The non-aligned nation summit, held in Caracas from September 16-18, was supposed to showcase Maduro as a radical and resilient socialist leader. Instead, it revealed Venezuela's weakness and exposed Maduro as delusional.

Summit attendee Zimbabwean dictator Robert Mugabe lauded Maduro and Venezuela's great "Bolivarian" revolution, but when Mugabe sings your praises, the praise is thin indeed.

Zimbabwe and Venezuela have much in common: violence, turmoil and poverty. As The Economist noted earlier this year, the arc of Venezuela's economic decline mimics Zimbabwe's. Venezuela's inflation rate in 2016 is around 700 percent; Zimbabwe experienced 700 percent in 2006.

Zimbabwe was once an agricultural breadbasket. Mugabe's corrupt and violent regime turned Zimbabwe is a basketcase.

Oil-producing Venezuela was truly wealthy. Then 1999 rolled around and Maduro's predecessor and mentor, Hugo Chavez became president. The ex-paratrooper combined the rhetorical flair of Benito Mussolini with the anti-Americanism of Fidel Castro. He had the economic savvy of both dictators -- meaning he had none whatsoever. Instead, he squandered Venezuela's oil windfall on populist political schemes and self-aggrandizement.

Chavez also enlarged the Venezuelan military and armed it with Russian weapons purchased with petro-dollars. He said Venezuela needed a large and powerful military to protect its socialist revolution. Military power would also help extend the revolution. Chavez had a grandiose plan. He would create the South American "super-state" envisioned by 19th century South American revolutionary Simon Bolivar. This Bolivarian state would include Venezuela, Colombia, Surinam and parts of Ecuador.

However, Chavez' political and economic mismanagement had consequences. The economy sputtered. As domestic opposition increased, Chavez intimidated and brutalized his critics. Conditions in Venezuela declined.

Chavez died of cancer in March 2013. In April 2013, Maduro, the designated heir, won a disputed election. Oil prices dropped and the economic sputter became an economic collapse. The economy is now in its third year of deep recession. I mentioned the 700 percent inflation rate. Earlier this year food shortages began.

In 2007, Chavez flexed his military muscles and publicly toyed with invading the island of Curacao, a Dutch-protected territory just off the Venezuelan coast. At least two serious studies concluded a Venezuelan quick strike could seize the weakly-defended island before Dutch, British and U.S. forces could respond.

In 2016, Curacao is being invaded by Venezuelan refugees. The island cannot handle the refugee influx. Refugees had fled to Colombia as well. A recent poll in Venezuela indicated between 40 and 50 percent of Venezuelans would flee their country if they had the chance.

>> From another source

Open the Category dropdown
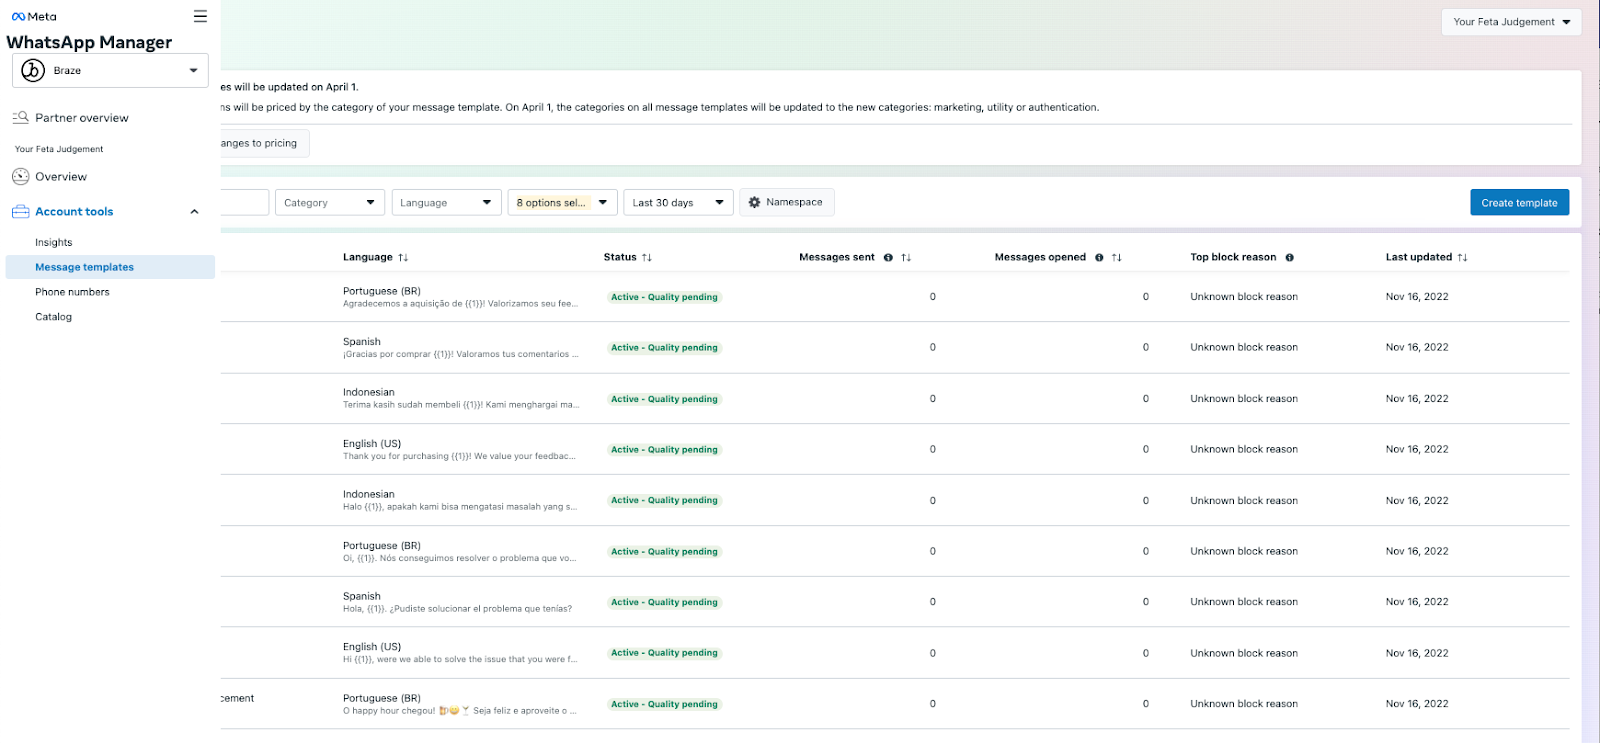 (x=330, y=203)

Why? Shortages. Long lines for food and next to no medicine. Once prosperous Venezuelans complain they now spend their days hunting for food.

For decades, Venezuela has relied on food imports to meet domestic needs. Oil revenues supplied the cash. Now that money is gone. In July, Maduro militarized food distribution, or tried to. He ordered the Venezuelan military to monitor food production and oversee the distribution of food supplies.

Though Venezuelans are angry and disenchanted, political opposition remains fragmented and ineffective.

The opposition coalition, Democratic Unity, wants to remove Maduro from office but its call for a referendum has encountered bureaucratic resistance. Venezuelan law governing recall elections and removal from office are also quirky. The national election board also says its members have been threatened, presumably by Maduro's supporters.

For the moment, Maduro has stymied and cowed his opponents. Maduro has the guns and he controls the food. Repression, however, doesn't prevent starvation. Civil wars typically explode with a spasm of violence. Instead, Venezuela is imploding into civil chaos. The next year will be dangerous and difficult.